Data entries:
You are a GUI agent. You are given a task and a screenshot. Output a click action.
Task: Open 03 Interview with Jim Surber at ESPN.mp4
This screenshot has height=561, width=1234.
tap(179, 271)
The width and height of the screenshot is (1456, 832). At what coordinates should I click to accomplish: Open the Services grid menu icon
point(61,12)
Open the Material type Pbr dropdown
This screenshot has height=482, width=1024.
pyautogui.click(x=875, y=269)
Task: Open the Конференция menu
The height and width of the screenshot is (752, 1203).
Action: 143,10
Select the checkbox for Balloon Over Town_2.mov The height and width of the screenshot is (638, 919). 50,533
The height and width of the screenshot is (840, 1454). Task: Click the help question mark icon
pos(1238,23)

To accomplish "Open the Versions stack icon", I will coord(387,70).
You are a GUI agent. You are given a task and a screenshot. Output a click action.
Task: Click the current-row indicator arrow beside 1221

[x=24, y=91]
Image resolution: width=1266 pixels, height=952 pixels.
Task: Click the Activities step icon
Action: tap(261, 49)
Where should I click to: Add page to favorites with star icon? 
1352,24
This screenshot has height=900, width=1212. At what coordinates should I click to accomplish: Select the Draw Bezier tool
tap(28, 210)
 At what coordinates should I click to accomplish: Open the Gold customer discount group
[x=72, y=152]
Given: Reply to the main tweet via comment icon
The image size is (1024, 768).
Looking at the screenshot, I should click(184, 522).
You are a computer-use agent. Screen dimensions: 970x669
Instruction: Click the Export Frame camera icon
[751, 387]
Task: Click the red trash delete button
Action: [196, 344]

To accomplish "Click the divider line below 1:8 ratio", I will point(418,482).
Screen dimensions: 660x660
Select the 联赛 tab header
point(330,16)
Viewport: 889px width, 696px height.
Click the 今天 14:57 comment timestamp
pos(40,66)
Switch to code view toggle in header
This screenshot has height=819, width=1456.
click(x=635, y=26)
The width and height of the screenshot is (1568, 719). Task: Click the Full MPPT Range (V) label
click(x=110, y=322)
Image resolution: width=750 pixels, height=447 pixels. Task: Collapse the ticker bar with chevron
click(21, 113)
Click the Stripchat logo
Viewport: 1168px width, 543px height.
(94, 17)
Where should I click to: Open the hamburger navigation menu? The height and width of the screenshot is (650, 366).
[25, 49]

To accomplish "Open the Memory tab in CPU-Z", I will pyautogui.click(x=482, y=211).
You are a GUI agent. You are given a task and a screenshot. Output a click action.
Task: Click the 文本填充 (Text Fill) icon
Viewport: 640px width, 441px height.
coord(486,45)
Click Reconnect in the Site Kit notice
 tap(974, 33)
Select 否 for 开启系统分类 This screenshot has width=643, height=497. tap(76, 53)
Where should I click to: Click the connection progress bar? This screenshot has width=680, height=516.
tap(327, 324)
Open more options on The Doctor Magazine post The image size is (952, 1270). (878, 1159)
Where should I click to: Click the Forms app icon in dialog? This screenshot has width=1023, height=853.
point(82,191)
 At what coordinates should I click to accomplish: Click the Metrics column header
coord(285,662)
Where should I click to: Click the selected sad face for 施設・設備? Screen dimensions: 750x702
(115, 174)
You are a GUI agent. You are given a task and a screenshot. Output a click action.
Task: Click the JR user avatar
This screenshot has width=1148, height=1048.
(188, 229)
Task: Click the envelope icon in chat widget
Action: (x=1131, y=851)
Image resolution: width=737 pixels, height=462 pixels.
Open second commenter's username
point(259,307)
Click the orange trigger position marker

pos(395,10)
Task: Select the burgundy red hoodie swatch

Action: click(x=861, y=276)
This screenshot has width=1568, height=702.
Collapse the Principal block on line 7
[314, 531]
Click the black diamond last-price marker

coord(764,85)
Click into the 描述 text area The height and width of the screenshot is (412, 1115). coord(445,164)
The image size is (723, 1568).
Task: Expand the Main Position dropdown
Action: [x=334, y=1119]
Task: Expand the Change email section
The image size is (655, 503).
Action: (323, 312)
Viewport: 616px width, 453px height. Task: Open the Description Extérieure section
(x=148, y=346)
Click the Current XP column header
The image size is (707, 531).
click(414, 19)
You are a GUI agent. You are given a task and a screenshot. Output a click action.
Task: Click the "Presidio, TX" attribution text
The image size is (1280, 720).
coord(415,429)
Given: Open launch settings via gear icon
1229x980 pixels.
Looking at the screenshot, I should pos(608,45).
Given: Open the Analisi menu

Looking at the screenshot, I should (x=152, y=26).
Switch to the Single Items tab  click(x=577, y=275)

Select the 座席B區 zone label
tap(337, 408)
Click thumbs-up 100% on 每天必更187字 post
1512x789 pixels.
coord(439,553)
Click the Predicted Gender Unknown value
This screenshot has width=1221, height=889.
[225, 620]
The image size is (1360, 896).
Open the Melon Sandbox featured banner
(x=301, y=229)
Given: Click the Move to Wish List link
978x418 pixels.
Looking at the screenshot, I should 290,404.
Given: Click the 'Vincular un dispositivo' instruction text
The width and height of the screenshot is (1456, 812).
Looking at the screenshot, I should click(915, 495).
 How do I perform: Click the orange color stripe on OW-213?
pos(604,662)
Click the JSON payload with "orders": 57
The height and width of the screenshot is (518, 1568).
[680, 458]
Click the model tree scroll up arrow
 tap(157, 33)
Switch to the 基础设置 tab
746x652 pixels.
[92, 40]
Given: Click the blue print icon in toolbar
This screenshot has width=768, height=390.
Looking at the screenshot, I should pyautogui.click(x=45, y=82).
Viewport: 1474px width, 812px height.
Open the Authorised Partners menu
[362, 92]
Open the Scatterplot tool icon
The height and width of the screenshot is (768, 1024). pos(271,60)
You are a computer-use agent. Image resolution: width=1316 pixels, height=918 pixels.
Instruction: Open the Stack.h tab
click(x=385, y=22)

== YOUR OBJECTIVE ==
Copy out the records word for word, beginning at the line that contains "Click thumbs-up 100% on 每天必更187字 post" and continuing through the end of the records.

== SOLVED EXERCISE ==
Click thumbs-up 100% on 每天必更187字 post
1512x789 pixels.
coord(439,553)
Click the Predicted Gender Unknown value
This screenshot has width=1221, height=889.
[225, 620]
The image size is (1360, 896).
Open the Melon Sandbox featured banner
(x=301, y=229)
Given: Click the Move to Wish List link
978x418 pixels.
Looking at the screenshot, I should 290,404.
Given: Click the 'Vincular un dispositivo' instruction text
The width and height of the screenshot is (1456, 812).
Looking at the screenshot, I should click(915, 495).
 How do I perform: Click the orange color stripe on OW-213?
pos(604,662)
Click the JSON payload with "orders": 57
The height and width of the screenshot is (518, 1568).
[680, 458]
Click the model tree scroll up arrow
 tap(157, 33)
Switch to the 基础设置 tab
746x652 pixels.
[92, 40]
Given: Click the blue print icon in toolbar
This screenshot has width=768, height=390.
Looking at the screenshot, I should pyautogui.click(x=45, y=82).
Viewport: 1474px width, 812px height.
Open the Authorised Partners menu
[362, 92]
Open the Scatterplot tool icon
The height and width of the screenshot is (768, 1024). pos(271,60)
You are a computer-use agent. Image resolution: width=1316 pixels, height=918 pixels.
Instruction: Open the Stack.h tab
click(x=385, y=22)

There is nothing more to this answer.